(Stored entries)
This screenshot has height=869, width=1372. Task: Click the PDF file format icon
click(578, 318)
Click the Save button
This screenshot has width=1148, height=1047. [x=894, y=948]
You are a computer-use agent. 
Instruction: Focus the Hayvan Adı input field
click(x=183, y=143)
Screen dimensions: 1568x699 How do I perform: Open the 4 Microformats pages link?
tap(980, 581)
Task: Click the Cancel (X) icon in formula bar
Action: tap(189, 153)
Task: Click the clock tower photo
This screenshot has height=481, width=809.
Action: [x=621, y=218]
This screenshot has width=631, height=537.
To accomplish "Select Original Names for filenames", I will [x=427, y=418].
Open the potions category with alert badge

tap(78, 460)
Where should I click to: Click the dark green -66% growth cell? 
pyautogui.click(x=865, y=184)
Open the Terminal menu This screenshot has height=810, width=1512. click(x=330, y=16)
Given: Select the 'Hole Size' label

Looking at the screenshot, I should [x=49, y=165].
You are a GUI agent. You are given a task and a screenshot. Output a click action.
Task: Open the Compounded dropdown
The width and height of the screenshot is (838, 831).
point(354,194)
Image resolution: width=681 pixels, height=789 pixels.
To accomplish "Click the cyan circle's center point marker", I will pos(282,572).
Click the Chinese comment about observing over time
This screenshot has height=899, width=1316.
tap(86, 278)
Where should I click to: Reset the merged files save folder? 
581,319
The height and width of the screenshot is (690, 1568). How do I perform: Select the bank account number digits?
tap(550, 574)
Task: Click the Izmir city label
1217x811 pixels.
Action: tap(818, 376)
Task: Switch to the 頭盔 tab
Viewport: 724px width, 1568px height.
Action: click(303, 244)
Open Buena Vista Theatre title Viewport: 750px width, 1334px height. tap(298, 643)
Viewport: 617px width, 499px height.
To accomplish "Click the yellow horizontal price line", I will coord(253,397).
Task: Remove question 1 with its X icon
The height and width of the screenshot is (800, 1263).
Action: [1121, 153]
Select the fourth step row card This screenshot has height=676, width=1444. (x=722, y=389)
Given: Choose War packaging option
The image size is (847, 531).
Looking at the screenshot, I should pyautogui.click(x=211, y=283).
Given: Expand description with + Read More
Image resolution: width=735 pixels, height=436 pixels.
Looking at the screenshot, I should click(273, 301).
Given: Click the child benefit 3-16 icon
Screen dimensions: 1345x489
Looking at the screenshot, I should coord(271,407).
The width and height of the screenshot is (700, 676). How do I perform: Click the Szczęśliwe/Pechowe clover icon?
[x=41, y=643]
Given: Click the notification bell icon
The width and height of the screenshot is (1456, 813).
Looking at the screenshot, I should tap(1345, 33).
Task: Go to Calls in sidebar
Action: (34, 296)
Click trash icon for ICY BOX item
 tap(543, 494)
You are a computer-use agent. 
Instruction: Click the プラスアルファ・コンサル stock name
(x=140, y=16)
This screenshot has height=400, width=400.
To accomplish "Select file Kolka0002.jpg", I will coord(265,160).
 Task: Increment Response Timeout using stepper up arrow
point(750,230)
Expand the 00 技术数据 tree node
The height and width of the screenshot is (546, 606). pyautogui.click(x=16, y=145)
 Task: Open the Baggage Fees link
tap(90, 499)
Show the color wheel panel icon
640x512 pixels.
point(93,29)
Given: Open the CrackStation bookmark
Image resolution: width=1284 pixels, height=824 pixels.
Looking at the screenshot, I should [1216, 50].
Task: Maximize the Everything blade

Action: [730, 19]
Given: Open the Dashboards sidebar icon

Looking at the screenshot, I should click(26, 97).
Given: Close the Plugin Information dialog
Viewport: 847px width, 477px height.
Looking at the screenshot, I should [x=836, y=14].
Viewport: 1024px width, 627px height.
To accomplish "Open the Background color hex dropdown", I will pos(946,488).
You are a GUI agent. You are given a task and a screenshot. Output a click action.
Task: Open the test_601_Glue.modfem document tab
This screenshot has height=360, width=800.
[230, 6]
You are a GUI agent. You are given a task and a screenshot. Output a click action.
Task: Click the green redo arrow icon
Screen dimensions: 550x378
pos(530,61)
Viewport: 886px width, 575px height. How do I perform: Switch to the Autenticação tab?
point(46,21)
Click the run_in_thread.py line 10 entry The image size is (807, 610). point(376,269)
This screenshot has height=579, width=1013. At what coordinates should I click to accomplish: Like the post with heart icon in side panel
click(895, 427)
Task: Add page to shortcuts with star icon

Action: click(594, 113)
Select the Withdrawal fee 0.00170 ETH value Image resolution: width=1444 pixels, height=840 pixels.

== Task brief ==
For this exercise, repeat exactly the lines of the data above from the one with "Screen dimensions: 1568x699" down to the one with "Select the fourth", both end lines included.

== Task result ==
Screen dimensions: 1568x699 How do I perform: Open the 4 Microformats pages link?
tap(980, 581)
Task: Click the Cancel (X) icon in formula bar
Action: tap(189, 153)
Task: Click the clock tower photo
This screenshot has height=481, width=809.
Action: [x=621, y=218]
This screenshot has width=631, height=537.
To accomplish "Select Original Names for filenames", I will [x=427, y=418].
Open the potions category with alert badge

tap(78, 460)
Where should I click to: Click the dark green -66% growth cell? 
pyautogui.click(x=865, y=184)
Open the Terminal menu This screenshot has height=810, width=1512. click(x=330, y=16)
Given: Select the 'Hole Size' label

Looking at the screenshot, I should [x=49, y=165].
You are a GUI agent. You are given a task and a screenshot. Output a click action.
Task: Open the Compounded dropdown
The width and height of the screenshot is (838, 831).
point(354,194)
Image resolution: width=681 pixels, height=789 pixels.
To accomplish "Click the cyan circle's center point marker", I will pos(282,572).
Click the Chinese comment about observing over time
This screenshot has height=899, width=1316.
tap(86, 278)
Where should I click to: Reset the merged files save folder? 
581,319
The height and width of the screenshot is (690, 1568). How do I perform: Select the bank account number digits?
tap(550, 574)
Task: Click the Izmir city label
1217x811 pixels.
Action: tap(818, 376)
Task: Switch to the 頭盔 tab
Viewport: 724px width, 1568px height.
Action: click(303, 244)
Open Buena Vista Theatre title Viewport: 750px width, 1334px height. tap(298, 643)
Viewport: 617px width, 499px height.
To accomplish "Click the yellow horizontal price line", I will coord(253,397).
Task: Remove question 1 with its X icon
The height and width of the screenshot is (800, 1263).
Action: [1121, 153]
Select the fourth step row card This screenshot has height=676, width=1444. (x=722, y=389)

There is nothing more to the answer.